Records for the exercise:
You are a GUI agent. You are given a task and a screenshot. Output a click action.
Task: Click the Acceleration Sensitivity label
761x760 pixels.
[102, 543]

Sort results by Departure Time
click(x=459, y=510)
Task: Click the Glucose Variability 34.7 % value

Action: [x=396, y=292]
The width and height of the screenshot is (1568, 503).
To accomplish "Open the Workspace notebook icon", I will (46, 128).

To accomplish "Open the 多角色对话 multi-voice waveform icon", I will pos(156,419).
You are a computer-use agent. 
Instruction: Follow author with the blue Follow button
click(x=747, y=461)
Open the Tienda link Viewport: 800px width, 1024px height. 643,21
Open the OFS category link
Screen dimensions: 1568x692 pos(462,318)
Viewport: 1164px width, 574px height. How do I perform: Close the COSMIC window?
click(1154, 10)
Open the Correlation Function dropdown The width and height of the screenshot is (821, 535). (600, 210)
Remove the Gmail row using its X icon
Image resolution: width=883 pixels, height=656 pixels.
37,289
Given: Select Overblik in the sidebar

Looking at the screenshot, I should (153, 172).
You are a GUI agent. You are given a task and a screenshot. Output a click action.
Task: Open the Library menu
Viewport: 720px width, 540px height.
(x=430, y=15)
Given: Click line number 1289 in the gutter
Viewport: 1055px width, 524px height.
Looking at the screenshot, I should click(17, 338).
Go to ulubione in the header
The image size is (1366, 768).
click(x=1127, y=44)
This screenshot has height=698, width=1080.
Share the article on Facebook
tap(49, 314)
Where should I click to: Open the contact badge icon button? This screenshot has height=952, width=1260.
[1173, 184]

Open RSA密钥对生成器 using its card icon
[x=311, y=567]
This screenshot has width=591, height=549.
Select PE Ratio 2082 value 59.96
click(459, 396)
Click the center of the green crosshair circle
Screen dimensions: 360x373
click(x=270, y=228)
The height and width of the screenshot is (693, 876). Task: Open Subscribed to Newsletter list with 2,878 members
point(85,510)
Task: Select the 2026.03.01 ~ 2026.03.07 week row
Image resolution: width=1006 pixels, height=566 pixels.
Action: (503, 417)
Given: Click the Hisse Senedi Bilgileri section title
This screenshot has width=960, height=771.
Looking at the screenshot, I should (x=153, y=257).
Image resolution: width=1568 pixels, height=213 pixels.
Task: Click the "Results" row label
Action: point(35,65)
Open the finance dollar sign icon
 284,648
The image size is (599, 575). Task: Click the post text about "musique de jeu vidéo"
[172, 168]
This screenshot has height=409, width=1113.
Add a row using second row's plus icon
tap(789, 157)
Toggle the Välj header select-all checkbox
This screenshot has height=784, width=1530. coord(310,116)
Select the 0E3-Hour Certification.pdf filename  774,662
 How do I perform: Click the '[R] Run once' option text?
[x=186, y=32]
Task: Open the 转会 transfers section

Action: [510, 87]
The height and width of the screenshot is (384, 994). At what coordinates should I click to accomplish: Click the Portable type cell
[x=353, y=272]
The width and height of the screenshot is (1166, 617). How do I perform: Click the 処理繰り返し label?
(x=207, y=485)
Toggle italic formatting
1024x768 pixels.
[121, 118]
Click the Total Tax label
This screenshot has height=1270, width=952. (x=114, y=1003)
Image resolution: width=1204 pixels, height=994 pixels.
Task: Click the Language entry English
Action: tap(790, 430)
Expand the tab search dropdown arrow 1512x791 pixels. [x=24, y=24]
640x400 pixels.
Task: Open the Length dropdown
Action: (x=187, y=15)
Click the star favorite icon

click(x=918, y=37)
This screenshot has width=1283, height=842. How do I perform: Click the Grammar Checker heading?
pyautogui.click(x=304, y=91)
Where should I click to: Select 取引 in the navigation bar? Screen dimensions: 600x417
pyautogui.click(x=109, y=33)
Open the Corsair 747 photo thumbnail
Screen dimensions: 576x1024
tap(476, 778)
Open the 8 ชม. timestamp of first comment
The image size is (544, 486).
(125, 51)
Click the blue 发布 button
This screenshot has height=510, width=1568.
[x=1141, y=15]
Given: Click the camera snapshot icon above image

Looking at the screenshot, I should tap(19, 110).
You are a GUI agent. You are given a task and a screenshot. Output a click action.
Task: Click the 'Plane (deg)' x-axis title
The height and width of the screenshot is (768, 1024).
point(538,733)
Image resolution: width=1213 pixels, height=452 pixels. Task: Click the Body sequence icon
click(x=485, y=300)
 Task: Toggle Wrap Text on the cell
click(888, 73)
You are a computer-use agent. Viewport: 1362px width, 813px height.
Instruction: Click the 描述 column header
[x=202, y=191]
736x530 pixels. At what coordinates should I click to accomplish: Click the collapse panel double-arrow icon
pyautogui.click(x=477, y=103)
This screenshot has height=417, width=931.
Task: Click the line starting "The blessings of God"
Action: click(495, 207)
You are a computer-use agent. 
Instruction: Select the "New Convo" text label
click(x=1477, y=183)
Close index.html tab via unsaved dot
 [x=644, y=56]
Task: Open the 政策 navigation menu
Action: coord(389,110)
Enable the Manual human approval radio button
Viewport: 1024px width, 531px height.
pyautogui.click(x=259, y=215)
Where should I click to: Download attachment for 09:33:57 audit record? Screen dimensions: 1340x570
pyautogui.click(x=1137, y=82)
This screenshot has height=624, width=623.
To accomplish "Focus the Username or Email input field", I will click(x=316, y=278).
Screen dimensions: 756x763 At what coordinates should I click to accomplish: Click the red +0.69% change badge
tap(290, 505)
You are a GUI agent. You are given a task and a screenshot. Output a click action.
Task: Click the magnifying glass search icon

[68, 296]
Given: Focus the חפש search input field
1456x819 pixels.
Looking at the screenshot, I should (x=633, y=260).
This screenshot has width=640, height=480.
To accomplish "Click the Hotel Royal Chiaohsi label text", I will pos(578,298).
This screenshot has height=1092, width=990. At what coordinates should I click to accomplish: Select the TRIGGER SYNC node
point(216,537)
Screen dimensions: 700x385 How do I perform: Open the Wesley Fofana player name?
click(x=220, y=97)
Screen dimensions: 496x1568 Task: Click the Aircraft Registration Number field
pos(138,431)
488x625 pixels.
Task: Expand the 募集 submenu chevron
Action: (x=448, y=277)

What the task requires: In the entries above, find each line with "will" and copy it.

Exercise answer:
To accomplish "Open the Workspace notebook icon", I will (46, 128).
To accomplish "Open the 多角色对话 multi-voice waveform icon", I will pos(156,419).
To accomplish "Focus the Username or Email input field", I will click(x=316, y=278).
To accomplish "Click the Hotel Royal Chiaohsi label text", I will pos(578,298).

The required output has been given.